** What this task involves **
Would you restate all the entries exactly, leaving nothing out?
Start of Block
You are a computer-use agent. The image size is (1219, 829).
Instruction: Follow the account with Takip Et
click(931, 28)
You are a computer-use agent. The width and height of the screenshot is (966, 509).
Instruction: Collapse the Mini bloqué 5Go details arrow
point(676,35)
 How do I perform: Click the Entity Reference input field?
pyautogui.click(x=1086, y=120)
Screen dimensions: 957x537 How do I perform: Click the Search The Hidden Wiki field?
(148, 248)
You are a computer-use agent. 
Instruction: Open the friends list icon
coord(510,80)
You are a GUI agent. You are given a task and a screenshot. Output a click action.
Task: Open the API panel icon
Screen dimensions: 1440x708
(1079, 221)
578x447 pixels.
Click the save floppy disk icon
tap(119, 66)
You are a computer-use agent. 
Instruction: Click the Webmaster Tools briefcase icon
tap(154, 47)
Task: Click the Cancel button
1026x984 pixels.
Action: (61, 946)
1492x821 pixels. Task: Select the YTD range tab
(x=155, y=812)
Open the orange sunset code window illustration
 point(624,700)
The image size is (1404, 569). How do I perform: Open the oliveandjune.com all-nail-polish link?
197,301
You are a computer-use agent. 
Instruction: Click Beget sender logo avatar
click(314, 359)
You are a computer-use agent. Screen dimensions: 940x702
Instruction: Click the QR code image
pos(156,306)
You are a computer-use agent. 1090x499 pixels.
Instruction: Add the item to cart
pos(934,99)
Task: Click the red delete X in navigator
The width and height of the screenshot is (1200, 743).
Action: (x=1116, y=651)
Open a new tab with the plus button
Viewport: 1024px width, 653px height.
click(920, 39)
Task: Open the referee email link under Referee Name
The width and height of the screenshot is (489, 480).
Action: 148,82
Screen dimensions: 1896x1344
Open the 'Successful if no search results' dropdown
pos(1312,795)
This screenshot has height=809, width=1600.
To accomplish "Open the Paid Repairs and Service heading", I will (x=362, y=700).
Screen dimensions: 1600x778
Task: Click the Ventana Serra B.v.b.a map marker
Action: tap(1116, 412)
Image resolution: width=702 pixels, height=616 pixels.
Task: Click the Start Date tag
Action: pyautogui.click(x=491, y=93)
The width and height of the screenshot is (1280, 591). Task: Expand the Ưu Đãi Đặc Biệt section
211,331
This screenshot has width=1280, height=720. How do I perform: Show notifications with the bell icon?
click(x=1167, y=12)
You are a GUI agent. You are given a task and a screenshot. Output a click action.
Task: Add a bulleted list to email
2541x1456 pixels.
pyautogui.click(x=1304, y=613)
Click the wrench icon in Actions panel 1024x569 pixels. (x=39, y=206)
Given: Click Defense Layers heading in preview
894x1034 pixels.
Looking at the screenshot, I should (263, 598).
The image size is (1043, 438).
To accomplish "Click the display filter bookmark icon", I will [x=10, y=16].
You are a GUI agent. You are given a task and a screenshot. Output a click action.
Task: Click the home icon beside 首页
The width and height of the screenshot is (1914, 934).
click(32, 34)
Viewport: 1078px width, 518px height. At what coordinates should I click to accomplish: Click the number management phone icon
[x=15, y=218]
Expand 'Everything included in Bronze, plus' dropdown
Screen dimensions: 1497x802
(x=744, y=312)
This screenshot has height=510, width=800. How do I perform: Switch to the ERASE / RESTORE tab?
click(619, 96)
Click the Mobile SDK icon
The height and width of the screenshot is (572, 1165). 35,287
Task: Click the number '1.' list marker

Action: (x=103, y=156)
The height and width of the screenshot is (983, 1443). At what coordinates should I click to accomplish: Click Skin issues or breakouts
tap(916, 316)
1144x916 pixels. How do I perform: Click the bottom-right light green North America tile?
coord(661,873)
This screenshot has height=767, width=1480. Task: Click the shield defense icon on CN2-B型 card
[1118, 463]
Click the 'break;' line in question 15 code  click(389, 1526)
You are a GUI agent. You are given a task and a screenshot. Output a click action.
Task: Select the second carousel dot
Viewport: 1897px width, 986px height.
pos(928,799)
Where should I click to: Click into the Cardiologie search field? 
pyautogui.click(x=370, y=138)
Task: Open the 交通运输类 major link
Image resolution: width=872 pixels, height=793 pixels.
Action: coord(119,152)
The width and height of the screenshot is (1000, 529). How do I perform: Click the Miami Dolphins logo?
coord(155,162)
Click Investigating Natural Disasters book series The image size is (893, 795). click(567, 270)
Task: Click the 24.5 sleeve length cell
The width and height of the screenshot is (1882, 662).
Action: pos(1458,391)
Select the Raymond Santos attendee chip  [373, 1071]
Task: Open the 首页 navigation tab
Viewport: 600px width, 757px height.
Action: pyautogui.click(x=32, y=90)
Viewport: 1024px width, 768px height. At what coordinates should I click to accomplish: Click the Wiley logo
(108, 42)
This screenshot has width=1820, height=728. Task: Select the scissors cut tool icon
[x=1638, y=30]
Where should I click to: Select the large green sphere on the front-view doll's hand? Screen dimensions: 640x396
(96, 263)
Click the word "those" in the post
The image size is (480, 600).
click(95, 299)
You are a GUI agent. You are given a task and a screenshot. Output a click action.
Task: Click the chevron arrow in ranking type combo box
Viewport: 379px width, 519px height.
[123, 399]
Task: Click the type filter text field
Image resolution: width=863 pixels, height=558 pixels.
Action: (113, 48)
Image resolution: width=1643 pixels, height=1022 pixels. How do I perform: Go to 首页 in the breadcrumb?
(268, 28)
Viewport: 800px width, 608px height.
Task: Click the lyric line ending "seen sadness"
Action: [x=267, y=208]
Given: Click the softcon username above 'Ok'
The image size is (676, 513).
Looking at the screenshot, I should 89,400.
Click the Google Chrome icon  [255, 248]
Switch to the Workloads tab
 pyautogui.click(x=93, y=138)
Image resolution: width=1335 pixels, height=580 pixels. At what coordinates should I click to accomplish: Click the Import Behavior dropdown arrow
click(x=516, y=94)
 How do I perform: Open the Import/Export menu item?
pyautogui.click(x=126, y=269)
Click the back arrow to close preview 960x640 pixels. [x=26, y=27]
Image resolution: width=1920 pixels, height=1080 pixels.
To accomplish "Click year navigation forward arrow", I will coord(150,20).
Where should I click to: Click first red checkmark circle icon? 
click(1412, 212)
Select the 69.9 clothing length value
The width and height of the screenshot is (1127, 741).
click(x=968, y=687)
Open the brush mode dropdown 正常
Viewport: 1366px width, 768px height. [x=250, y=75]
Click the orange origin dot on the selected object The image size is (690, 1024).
End of Block
** Written response **
You are a computer-use agent. The image size is (1219, 829).
Instruction: Follow the account with Takip Et
click(931, 28)
You are a computer-use agent. The width and height of the screenshot is (966, 509).
Instruction: Collapse the Mini bloqué 5Go details arrow
point(676,35)
 How do I perform: Click the Entity Reference input field?
pyautogui.click(x=1086, y=120)
Screen dimensions: 957x537 How do I perform: Click the Search The Hidden Wiki field?
(148, 248)
You are a computer-use agent. 
Instruction: Open the friends list icon
coord(510,80)
You are a GUI agent. You are given a task and a screenshot. Output a click action.
Task: Open the API panel icon
Screen dimensions: 1440x708
(1079, 221)
578x447 pixels.
Click the save floppy disk icon
tap(119, 66)
You are a computer-use agent. 
Instruction: Click the Webmaster Tools briefcase icon
tap(154, 47)
Task: Click the Cancel button
1026x984 pixels.
Action: (61, 946)
1492x821 pixels. Task: Select the YTD range tab
(x=155, y=812)
Open the orange sunset code window illustration
 point(624,700)
The image size is (1404, 569). How do I perform: Open the oliveandjune.com all-nail-polish link?
197,301
You are a computer-use agent. 
Instruction: Click Beget sender logo avatar
click(314, 359)
You are a computer-use agent. Screen dimensions: 940x702
Instruction: Click the QR code image
pos(156,306)
You are a computer-use agent. 1090x499 pixels.
Instruction: Add the item to cart
pos(934,99)
Task: Click the red delete X in navigator
The width and height of the screenshot is (1200, 743).
Action: (x=1116, y=651)
Open a new tab with the plus button
Viewport: 1024px width, 653px height.
click(920, 39)
Task: Open the referee email link under Referee Name
The width and height of the screenshot is (489, 480).
Action: 148,82
Screen dimensions: 1896x1344
Open the 'Successful if no search results' dropdown
pos(1312,795)
This screenshot has height=809, width=1600.
To accomplish "Open the Paid Repairs and Service heading", I will (x=362, y=700).
Screen dimensions: 1600x778
Task: Click the Ventana Serra B.v.b.a map marker
Action: tap(1116, 412)
Image resolution: width=702 pixels, height=616 pixels.
Task: Click the Start Date tag
Action: pyautogui.click(x=491, y=93)
The width and height of the screenshot is (1280, 591). Task: Expand the Ưu Đãi Đặc Biệt section
211,331
This screenshot has width=1280, height=720. How do I perform: Show notifications with the bell icon?
click(x=1167, y=12)
You are a GUI agent. You are given a task and a screenshot. Output a click action.
Task: Add a bulleted list to email
2541x1456 pixels.
pyautogui.click(x=1304, y=613)
Click the wrench icon in Actions panel 1024x569 pixels. (x=39, y=206)
Given: Click Defense Layers heading in preview
894x1034 pixels.
Looking at the screenshot, I should (263, 598).
The image size is (1043, 438).
To accomplish "Click the display filter bookmark icon", I will [x=10, y=16].
You are a GUI agent. You are given a task and a screenshot. Output a click action.
Task: Click the home icon beside 首页
The width and height of the screenshot is (1914, 934).
click(32, 34)
Viewport: 1078px width, 518px height. At what coordinates should I click to accomplish: Click the number management phone icon
[x=15, y=218]
Expand 'Everything included in Bronze, plus' dropdown
Screen dimensions: 1497x802
(x=744, y=312)
This screenshot has height=510, width=800. How do I perform: Switch to the ERASE / RESTORE tab?
click(619, 96)
Click the Mobile SDK icon
The height and width of the screenshot is (572, 1165). 35,287
Task: Click the number '1.' list marker

Action: (x=103, y=156)
The height and width of the screenshot is (983, 1443). At what coordinates should I click to accomplish: Click Skin issues or breakouts
tap(916, 316)
1144x916 pixels. How do I perform: Click the bottom-right light green North America tile?
coord(661,873)
This screenshot has height=767, width=1480. Task: Click the shield defense icon on CN2-B型 card
[1118, 463]
Click the 'break;' line in question 15 code  click(389, 1526)
You are a GUI agent. You are given a task and a screenshot. Output a click action.
Task: Select the second carousel dot
Viewport: 1897px width, 986px height.
pos(928,799)
Where should I click to: Click into the Cardiologie search field? 
pyautogui.click(x=370, y=138)
Task: Open the 交通运输类 major link
Image resolution: width=872 pixels, height=793 pixels.
Action: coord(119,152)
The width and height of the screenshot is (1000, 529). How do I perform: Click the Miami Dolphins logo?
coord(155,162)
Click Investigating Natural Disasters book series The image size is (893, 795). click(567, 270)
Task: Click the 24.5 sleeve length cell
The width and height of the screenshot is (1882, 662).
Action: pos(1458,391)
Select the Raymond Santos attendee chip  [373, 1071]
Task: Open the 首页 navigation tab
Viewport: 600px width, 757px height.
Action: pyautogui.click(x=32, y=90)
Viewport: 1024px width, 768px height. At what coordinates should I click to accomplish: Click the Wiley logo
(108, 42)
This screenshot has width=1820, height=728. Task: Select the scissors cut tool icon
[x=1638, y=30]
Where should I click to: Select the large green sphere on the front-view doll's hand? Screen dimensions: 640x396
(96, 263)
Click the word "those" in the post
The image size is (480, 600).
click(95, 299)
You are a GUI agent. You are given a task and a screenshot. Output a click action.
Task: Click the chevron arrow in ranking type combo box
Viewport: 379px width, 519px height.
[123, 399]
Task: Click the type filter text field
Image resolution: width=863 pixels, height=558 pixels.
Action: (113, 48)
Image resolution: width=1643 pixels, height=1022 pixels. How do I perform: Go to 首页 in the breadcrumb?
(268, 28)
Viewport: 800px width, 608px height.
Task: Click the lyric line ending "seen sadness"
Action: [x=267, y=208]
Given: Click the softcon username above 'Ok'
The image size is (676, 513).
Looking at the screenshot, I should 89,400.
Click the Google Chrome icon  [255, 248]
Switch to the Workloads tab
 pyautogui.click(x=93, y=138)
Image resolution: width=1335 pixels, height=580 pixels. At what coordinates should I click to accomplish: Click the Import Behavior dropdown arrow
click(x=516, y=94)
 How do I perform: Open the Import/Export menu item?
pyautogui.click(x=126, y=269)
Click the back arrow to close preview 960x640 pixels. [x=26, y=27]
Image resolution: width=1920 pixels, height=1080 pixels.
To accomplish "Click year navigation forward arrow", I will coord(150,20).
Where should I click to: Click first red checkmark circle icon? 
click(1412, 212)
Select the 69.9 clothing length value
The width and height of the screenshot is (1127, 741).
click(x=968, y=687)
Open the brush mode dropdown 正常
Viewport: 1366px width, 768px height. [x=250, y=75]
Click the orange origin dot on the selected object The image size is (690, 1024).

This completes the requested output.